As finals finish up and grades start to become finalized, students rush to get all their late work in for a grade boost.
For teachers that means they have a swarm of work being turned in that needs to be graded ASAP.
“I wish that students would be a little more thoughtful about that and their time management. It would be so helpful,” teacher Monica Swift said.
Late work policies differentiate between the teachers – some are more lenient than others.
“I am maybe a little more flexible because I want them to have information and not just go ‘oh well, I don’t get a grade, so I’m just not going to do it,’” teacher Matt VanBoening said.
Other teachers go by the district rules and take late work by how the policy tells them to.
“… there is a district one that we also follow. It’s one day for every absence a week, and it’s half credit after that one day,” Swift said.
As students let out a sigh of relief from turning in all their late work on time, teachers let out a sigh of frustration.

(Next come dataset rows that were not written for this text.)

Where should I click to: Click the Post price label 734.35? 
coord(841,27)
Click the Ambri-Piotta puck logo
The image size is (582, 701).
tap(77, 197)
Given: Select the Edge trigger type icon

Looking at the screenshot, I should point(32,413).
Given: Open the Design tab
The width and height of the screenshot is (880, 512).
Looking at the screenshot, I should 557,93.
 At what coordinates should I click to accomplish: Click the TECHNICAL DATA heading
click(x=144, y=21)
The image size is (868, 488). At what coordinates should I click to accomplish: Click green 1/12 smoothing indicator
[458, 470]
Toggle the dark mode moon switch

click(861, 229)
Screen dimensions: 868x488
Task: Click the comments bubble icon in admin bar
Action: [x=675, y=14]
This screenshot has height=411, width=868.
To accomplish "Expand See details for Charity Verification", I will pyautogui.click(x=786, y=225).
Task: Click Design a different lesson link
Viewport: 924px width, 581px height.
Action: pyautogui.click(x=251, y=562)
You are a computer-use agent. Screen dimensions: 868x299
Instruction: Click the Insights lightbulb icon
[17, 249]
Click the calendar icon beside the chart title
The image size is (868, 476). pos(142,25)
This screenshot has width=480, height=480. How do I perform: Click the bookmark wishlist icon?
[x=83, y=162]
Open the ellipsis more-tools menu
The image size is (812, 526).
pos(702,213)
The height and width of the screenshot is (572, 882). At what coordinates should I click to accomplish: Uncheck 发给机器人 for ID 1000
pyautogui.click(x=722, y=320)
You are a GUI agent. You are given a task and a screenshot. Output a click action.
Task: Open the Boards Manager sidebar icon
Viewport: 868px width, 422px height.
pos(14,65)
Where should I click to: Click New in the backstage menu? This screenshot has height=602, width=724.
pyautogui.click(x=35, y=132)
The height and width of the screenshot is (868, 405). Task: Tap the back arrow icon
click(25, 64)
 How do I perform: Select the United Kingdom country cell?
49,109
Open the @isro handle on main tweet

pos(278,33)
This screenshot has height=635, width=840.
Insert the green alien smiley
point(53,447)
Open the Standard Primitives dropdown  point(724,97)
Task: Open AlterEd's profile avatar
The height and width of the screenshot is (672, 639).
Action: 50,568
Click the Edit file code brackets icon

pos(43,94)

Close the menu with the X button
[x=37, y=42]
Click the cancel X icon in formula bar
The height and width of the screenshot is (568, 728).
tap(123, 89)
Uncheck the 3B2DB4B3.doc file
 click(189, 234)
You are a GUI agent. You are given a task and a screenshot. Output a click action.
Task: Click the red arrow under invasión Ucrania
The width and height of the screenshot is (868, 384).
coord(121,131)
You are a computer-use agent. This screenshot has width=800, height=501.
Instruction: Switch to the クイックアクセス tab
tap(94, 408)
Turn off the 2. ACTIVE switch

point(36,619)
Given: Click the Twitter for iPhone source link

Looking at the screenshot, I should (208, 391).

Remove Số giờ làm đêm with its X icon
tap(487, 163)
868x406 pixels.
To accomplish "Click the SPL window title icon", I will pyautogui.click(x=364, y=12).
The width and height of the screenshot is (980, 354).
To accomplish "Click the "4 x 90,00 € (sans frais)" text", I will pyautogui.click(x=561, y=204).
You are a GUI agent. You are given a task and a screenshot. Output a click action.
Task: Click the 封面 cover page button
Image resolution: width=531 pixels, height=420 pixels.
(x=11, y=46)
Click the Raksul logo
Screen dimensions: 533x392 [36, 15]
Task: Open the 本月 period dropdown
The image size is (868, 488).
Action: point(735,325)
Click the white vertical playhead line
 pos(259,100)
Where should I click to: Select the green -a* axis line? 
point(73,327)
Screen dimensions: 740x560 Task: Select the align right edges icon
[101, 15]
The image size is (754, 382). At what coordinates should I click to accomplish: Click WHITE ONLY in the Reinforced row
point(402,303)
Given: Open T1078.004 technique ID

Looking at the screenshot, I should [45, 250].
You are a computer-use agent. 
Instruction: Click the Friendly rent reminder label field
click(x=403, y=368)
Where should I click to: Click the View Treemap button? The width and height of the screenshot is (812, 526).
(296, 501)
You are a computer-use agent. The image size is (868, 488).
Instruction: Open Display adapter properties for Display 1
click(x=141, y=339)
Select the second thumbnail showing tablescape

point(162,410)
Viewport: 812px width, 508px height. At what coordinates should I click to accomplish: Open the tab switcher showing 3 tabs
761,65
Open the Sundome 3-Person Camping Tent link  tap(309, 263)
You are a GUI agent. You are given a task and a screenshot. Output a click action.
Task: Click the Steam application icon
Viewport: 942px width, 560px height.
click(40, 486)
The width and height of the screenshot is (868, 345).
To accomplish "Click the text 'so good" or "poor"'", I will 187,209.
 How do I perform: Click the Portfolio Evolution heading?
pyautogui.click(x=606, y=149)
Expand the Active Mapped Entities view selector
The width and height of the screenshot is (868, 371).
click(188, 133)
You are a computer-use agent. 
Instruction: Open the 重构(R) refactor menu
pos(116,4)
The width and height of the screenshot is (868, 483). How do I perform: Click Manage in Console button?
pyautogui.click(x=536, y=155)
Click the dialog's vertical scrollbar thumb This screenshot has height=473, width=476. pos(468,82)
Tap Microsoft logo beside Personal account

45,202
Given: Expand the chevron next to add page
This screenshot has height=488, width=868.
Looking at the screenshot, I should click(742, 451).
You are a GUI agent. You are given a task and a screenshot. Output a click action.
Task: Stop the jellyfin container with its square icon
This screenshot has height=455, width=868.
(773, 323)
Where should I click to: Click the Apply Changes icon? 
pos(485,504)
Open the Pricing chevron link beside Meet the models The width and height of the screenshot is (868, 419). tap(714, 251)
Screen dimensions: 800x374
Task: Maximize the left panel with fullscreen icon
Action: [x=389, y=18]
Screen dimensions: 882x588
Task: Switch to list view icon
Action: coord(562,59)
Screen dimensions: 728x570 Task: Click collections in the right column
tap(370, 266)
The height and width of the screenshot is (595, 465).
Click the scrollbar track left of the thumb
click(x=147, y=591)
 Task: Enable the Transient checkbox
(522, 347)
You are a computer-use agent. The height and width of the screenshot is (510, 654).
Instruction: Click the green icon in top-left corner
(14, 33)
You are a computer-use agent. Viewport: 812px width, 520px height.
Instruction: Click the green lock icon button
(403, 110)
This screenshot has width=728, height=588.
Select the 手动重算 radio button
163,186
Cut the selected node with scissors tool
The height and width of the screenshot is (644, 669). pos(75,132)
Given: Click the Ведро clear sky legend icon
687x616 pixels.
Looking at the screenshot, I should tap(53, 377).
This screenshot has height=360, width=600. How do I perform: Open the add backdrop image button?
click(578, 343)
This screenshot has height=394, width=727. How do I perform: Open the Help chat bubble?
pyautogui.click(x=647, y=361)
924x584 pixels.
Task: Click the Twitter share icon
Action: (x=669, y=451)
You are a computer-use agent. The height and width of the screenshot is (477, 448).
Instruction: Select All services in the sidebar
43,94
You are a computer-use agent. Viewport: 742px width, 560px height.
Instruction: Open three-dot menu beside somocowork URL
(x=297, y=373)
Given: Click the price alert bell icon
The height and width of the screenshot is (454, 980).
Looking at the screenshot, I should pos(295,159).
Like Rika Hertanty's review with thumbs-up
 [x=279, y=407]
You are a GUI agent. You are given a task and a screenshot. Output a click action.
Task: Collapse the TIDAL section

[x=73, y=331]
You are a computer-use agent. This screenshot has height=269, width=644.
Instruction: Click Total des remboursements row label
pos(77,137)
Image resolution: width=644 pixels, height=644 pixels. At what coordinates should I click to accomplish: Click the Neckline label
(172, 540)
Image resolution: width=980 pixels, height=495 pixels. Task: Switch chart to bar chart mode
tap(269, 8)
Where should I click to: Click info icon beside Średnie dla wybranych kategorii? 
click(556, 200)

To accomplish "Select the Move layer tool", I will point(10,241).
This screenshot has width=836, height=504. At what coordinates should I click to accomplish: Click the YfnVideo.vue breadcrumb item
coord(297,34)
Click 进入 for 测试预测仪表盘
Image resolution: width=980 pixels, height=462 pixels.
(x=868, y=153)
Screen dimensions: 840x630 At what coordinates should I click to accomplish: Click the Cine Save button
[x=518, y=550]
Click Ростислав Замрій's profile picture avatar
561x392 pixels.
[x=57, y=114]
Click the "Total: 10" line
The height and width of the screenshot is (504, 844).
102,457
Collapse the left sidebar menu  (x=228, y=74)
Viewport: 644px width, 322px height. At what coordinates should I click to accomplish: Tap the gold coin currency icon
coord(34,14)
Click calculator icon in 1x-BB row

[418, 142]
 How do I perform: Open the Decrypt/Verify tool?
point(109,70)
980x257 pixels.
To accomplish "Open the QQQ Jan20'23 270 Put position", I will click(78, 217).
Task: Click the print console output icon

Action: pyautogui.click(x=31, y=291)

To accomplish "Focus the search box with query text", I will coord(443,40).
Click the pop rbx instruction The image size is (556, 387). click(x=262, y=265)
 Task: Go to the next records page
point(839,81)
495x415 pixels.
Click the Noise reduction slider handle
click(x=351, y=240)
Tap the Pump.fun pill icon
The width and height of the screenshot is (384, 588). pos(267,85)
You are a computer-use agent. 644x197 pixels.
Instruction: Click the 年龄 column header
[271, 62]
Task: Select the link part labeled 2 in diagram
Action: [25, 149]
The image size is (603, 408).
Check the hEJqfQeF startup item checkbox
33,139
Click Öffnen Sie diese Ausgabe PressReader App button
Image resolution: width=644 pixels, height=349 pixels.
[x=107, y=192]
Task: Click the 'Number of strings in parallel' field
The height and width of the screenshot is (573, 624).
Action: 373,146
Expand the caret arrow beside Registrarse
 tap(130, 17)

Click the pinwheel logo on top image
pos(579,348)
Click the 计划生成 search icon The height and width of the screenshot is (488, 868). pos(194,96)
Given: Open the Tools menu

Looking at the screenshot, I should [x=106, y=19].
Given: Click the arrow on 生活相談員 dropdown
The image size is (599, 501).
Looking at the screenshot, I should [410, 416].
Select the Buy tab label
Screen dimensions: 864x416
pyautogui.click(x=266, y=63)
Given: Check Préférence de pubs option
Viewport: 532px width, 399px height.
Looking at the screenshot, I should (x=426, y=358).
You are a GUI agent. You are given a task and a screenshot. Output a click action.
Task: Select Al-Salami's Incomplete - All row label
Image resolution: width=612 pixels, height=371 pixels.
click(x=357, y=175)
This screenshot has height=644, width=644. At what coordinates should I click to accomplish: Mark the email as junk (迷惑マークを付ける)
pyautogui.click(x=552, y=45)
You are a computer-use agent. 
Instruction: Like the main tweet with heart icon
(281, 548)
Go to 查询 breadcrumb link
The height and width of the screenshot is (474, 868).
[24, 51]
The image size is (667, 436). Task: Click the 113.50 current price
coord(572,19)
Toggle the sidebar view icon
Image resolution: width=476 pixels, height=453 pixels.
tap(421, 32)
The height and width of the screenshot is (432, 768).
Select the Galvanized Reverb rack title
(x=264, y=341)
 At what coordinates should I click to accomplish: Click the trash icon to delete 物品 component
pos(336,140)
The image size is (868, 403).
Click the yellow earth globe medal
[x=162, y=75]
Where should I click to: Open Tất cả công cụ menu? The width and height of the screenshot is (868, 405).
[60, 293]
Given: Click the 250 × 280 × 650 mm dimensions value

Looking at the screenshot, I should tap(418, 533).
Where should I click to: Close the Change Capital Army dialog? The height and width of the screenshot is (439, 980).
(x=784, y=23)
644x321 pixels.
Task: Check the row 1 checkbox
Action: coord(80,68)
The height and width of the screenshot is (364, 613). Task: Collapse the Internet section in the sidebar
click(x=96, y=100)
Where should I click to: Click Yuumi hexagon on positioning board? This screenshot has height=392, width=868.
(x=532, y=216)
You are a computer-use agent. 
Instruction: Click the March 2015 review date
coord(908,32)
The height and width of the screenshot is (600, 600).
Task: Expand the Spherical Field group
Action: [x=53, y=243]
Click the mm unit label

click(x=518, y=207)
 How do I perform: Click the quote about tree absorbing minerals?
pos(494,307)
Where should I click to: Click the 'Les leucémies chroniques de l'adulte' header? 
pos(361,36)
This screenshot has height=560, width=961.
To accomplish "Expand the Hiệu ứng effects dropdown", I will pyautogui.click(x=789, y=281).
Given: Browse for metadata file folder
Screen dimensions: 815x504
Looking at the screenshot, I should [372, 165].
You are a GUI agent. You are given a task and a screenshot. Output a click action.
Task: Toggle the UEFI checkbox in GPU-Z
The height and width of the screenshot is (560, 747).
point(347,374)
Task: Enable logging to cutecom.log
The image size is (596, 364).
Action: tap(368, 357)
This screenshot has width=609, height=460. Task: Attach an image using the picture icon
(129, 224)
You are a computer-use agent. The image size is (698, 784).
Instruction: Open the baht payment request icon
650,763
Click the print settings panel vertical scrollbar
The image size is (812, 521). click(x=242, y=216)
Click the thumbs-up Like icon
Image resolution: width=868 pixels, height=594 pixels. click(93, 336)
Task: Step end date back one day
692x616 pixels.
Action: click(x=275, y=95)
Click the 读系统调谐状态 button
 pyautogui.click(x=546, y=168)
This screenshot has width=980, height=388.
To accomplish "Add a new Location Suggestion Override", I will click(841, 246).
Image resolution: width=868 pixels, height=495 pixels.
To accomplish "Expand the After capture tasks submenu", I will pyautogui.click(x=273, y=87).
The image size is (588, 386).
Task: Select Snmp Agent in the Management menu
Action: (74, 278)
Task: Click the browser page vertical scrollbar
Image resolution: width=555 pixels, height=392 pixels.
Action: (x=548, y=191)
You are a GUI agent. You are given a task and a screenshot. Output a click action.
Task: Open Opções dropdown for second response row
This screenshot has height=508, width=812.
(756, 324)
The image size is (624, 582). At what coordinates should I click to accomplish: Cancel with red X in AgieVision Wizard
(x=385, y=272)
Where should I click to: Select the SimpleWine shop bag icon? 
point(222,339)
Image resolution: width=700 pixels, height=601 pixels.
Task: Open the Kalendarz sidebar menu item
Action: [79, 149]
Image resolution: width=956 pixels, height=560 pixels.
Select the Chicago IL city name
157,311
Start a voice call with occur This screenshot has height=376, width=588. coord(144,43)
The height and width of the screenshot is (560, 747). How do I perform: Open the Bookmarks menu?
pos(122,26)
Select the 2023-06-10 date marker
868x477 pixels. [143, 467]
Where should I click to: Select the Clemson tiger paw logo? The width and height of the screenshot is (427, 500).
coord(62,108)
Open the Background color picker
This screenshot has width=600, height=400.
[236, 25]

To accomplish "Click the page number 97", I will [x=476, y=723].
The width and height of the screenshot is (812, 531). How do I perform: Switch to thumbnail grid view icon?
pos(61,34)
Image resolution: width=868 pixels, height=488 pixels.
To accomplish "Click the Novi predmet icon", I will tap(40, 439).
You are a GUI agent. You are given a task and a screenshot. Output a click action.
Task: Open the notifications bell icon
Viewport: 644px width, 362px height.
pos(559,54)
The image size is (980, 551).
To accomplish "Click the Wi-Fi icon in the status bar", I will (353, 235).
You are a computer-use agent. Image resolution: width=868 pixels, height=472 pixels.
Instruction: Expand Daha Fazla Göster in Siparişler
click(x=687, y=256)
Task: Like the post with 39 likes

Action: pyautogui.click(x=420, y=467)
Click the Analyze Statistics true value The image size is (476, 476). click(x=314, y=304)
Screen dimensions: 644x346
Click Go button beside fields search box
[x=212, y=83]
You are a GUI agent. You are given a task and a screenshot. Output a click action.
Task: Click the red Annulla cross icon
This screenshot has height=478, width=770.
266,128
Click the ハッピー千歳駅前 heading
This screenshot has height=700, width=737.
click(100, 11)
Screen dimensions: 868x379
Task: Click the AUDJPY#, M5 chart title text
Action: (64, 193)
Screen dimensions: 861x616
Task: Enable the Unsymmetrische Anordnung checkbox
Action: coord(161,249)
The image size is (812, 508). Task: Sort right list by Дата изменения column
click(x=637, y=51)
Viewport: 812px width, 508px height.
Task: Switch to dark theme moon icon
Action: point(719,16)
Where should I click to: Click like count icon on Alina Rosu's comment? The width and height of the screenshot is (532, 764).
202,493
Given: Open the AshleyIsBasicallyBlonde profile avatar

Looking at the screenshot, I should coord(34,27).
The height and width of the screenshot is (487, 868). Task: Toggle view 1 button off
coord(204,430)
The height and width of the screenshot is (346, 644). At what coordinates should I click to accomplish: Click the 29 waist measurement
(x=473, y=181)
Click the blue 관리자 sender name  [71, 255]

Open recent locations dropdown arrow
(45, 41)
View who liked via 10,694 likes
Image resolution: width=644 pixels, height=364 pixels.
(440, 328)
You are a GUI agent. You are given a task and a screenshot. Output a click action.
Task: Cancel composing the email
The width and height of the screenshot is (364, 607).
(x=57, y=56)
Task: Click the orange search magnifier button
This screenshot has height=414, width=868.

“It takes forever (to grade) because I’m hopping around throughout my book rather than pulling one thing out then grading it,” Swift said.
This late work is probably going to take me a good two hours just to go through and read it though.”
“I admittedly am slow on getting late work and makeup work graded and out, so it usually takes me a couple weeks to grade late work,” VanBoening said.
Even though it takes a long time to complete, they still do their best to get it done for the student’s sake.
“I don’t want them to just miss out on some of the content and the information that they need,” VanBoening said.